Dishes are not important. Not in themselves. They are tools. They serve a purpose, they're functional things. That's everything; that's all. No matter how beautiful, no matter how fine, the thing itself cannot hold meaning; meaning is imparted by the function of the thing. Purpose, function, use, these are what lead us to meaning. That which feeds us is important, that which brings us comfort and keeps us warm. Those who feed us, those who bring comfort, those who help us build and tend our fires, whose care keeps us warm.
But I didn't say it, because it wasn't true.
It wasn't true to him. Beauty is important in itself. That which brings us pleasure, delight, joy, is important in itself. This man's face was filled with pleasure as he looked around what I'd have called the museum of his home. He found joy in the exacting confines - carefully measured, precisely cut - of his shadowbox life. His hand worried the smooth wood of the arm of a chair the way another man might absently reach out and rub another lover's arm; the gesture spoke to his fondness for a chair I thought would serve nicely as kindling. I’d watched his eyes light up with wonder when he looked at the edge of a plate.

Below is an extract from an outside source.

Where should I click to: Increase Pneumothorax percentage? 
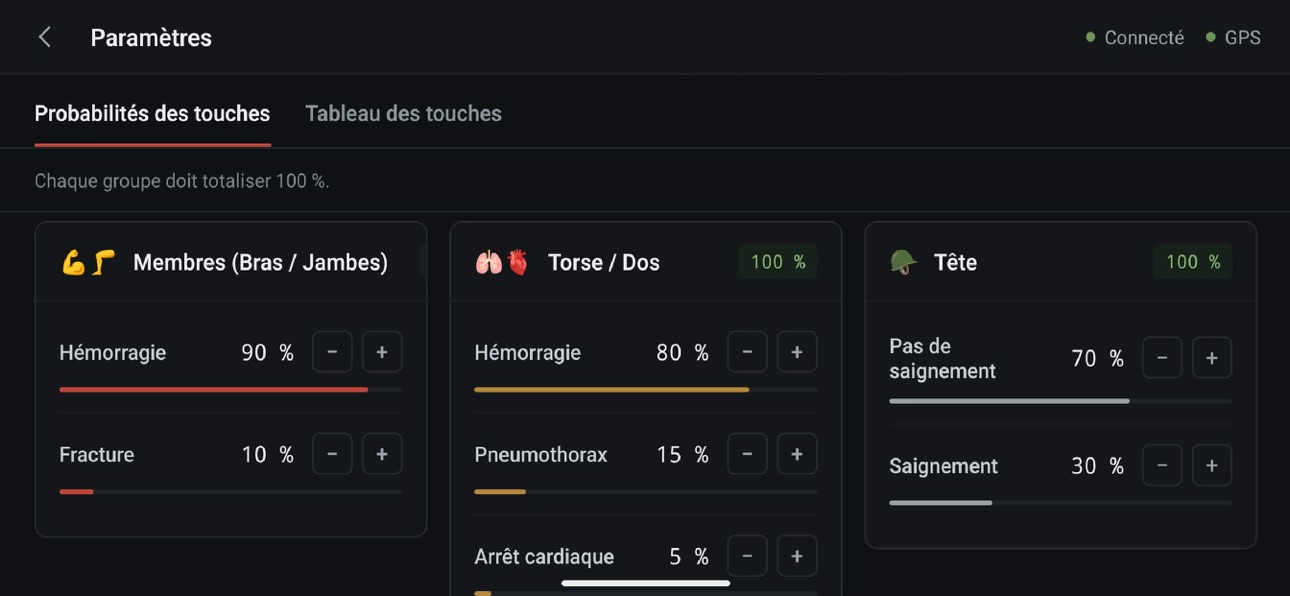coord(797,454)
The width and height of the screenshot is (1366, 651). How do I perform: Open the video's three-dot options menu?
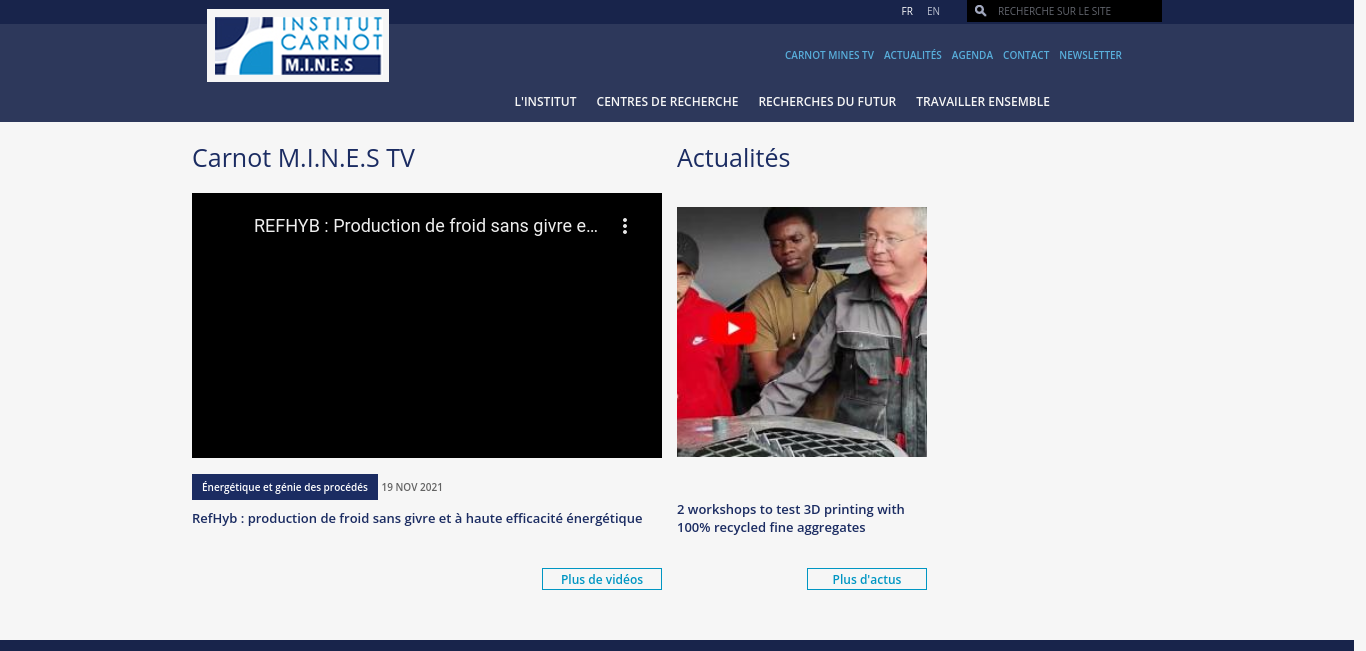(x=625, y=226)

Who am I to question what holds value, has meaning, for anyone else? Who am I to decide what matters, what counts?
Who am I to say?
Love this: "That which feeds us is important, that which brings us comfort and keeps us warm. Those who feed us, those who bring comfort, those who help us build and tend our fires, whose care keeps us warm." And how we give meaning, assign value -- beautiful pottery -- I can hold it, admire it, love the art -- but it comes alive when it's a memory, a gift, something that has narrative in it.
And why are chairs all made for people over 5 foot -- what's that about? :)
Hi Marya,
I'm a new subscriber. Found you from the NonfictioNOW Conference last week--you and I briefly interacted in the auditorium of the last talk of the last day. You gave me your card, and here I am, reading your exquisite words.
Consider me a blank slate. I don't know anything about you, or your origins, or how you got here. I remember you telling me not to read your first books, and I get it. I get it, only in the sense that I once wrote books I feel a bit cringey about today, but they are artifacts of who I was then, imprints of who I was becoming.
Anyway, this is what struck me most about your post today: "and it startled me - it always does - what gives each of us a sense of purpose, of value, what signals to us that something has meaning, how vast a divide there really is between what matters to any one of us and anyone else..."
What gives us meaning...yes. That's the essence of storytelling, isn't it? Not just the situation, what happened, but the story, the meaning. I love how you said at the conference last week that stories about real people--ordinary humans--are what we need now, and I've thought about it a lot since then. A week has transpired, and I'm still thinking about what you said.
And I've come to conclude that being a writer at this point in history is vital. If we lose our stories, we lose ourselves. We lose our familial histories, our cultural connections, our identities. So that's why, like you, I'm committed to sharing stories, and often the most profound ones happen in happenstance encounters for me. Yesterday it was at the Tuckaleechee Caverns in Townsend, TN, while on a vacation to visit one of my friends who lives here.
All this to say, I am deeply grateful to have encountered you, to have listened to you speak, and to find you here on Substack. Glad to be sharing this digital space with you, Marya!